BRMC’s winter tour brings fresh material from its eighth album to the Vic Theatre. The trio was originally known for a feral sound reminiscent of groups including the Jesus and Mary Chain, Velvet Underground, and My Bloody Valentine. By 2005’s “Howl,” the group had shifted toward an acoustic-based but muscular roots-rock sound. “Wrong Creatures” mines BRMC’s past while updating its psychedelic garage-rock with blues, goth, glam and experimental textures.
“Question of Faith” inherits the dark throb and twang of early standout “Red Eyes and Tears,” with shades of Echo and the Bunnymen and the Doors. The song describes a frustrated willingness to meet any demands just to dispose of an antagonist. “There’s a little bit of questioning science and religion in that one,” says Hayes. “Some people feel that only one can be right, and they don’t belong together. Then, there’s the point of view that says, ‘You can have it both ways; get the f––– out of my way.’ It’s about reaching the place with the arguments and theories where you say, ‘I’ll give you the point.

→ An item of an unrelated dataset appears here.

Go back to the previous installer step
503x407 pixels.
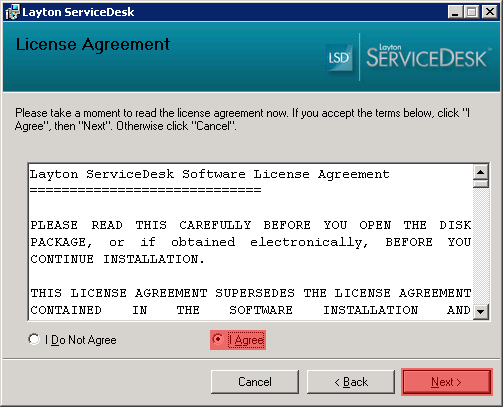click(351, 382)
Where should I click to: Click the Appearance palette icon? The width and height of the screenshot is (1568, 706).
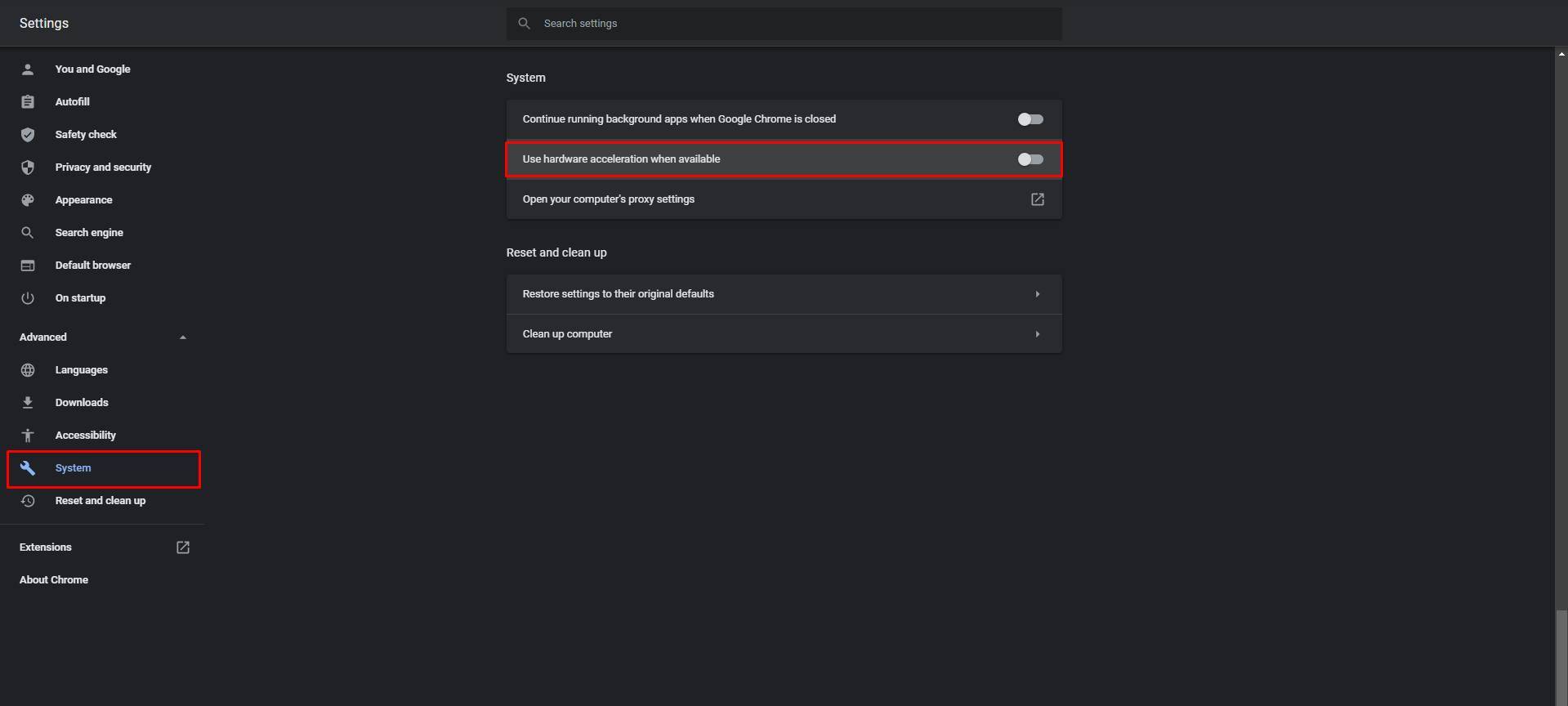[x=28, y=199]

Now, shut up, and let’s move on.’”
Buzzing bass and distressed metallic sounds spike the surging “Little Thing Gone Wild,” propelled by thundering drummer Leah Shapiro. Familiar undercurrents of alienation, rebellion and mistrust of established structures run through the song and others like “Spook.” Hayes insists that the purpose isn’t to sow despair. Rather, the cathartic songs can be used to encourage and connect. “I try to find hope in all of them, even the ones that seem dark,” he says. “It’s up to the listener to take something in a dark way. If that’s medicine to help them think, ‘I’m not the only one that feels this way,’ that can offer hope.”
New single “Echo” nods to Lou Reed’s “Walk on the Wild Side,” with loping bass and Shapiro’s brushed snare shuffle. The chorus bursts forth like sunshine breaking from behind clouds. On an album that exorcises a legion of demons, “Echo” radiates love and support. Hayes extends BRMC’s internal unity to its audience. “With all the talk of destruction and hopeless feelings, that song says, ‘We’re all in this together,’ he says.
Jeff Elbel is a local freelance writer.